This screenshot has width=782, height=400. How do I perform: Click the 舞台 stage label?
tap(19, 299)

= = =

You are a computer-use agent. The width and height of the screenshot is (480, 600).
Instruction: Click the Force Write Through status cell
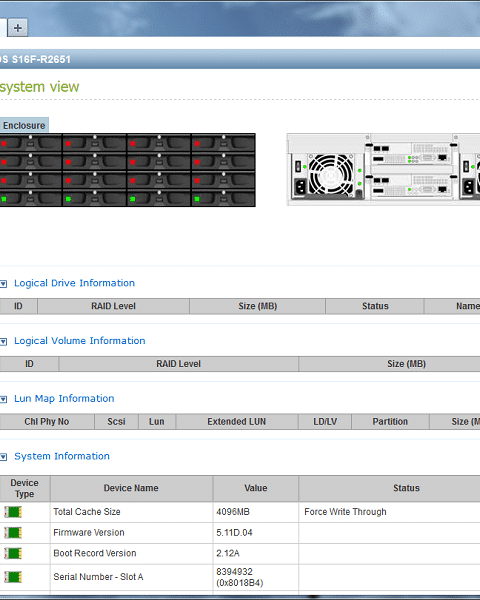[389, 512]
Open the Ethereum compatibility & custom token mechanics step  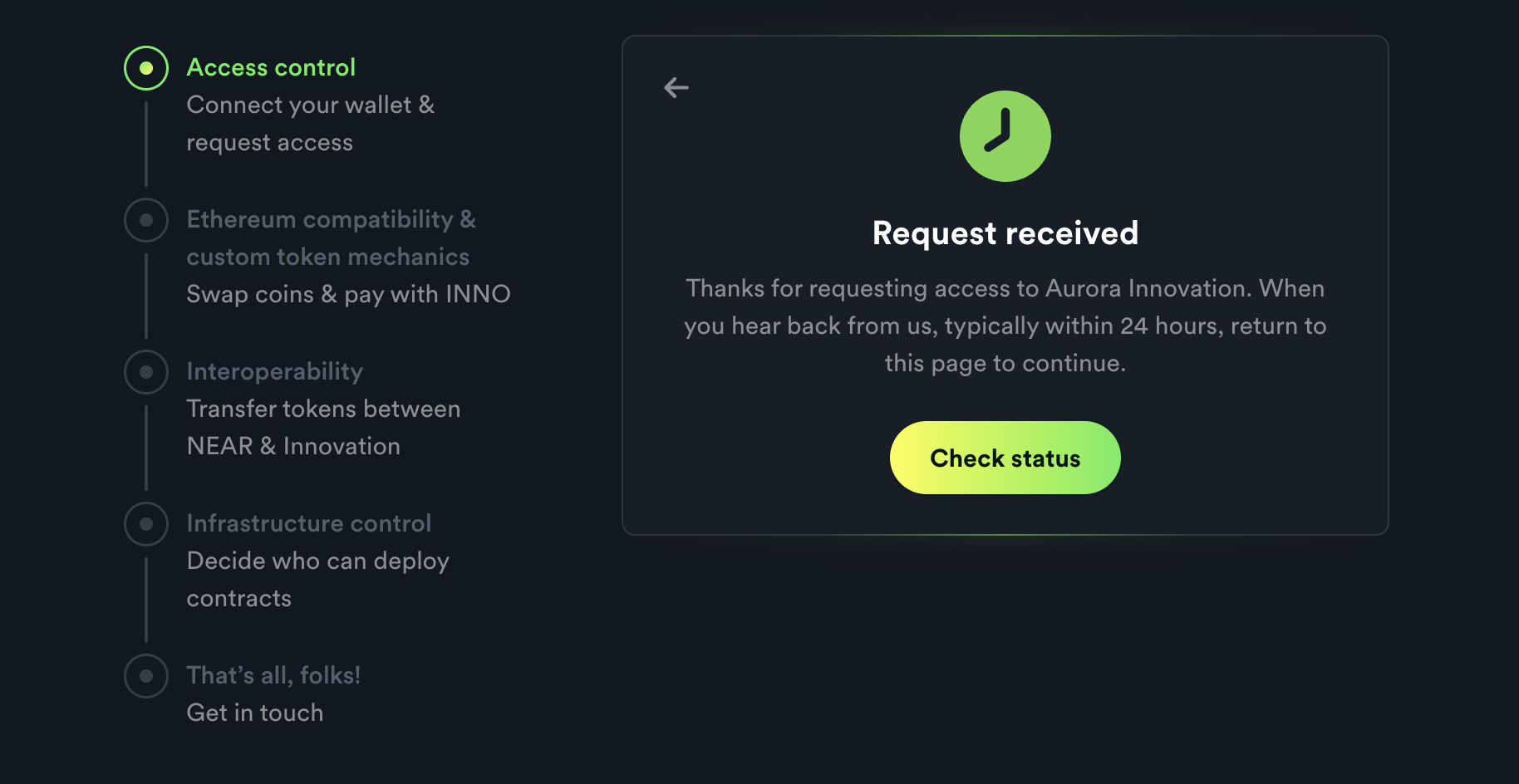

= = =

■ INSTRUCTION
Copy out everything in the records from the line containing "This screenshot has" down to the line containing "tap(19, 299)", both lines included.

■ ANSWER
This screenshot has width=782, height=400. How do I perform: Click the 舞台 stage label?
tap(19, 299)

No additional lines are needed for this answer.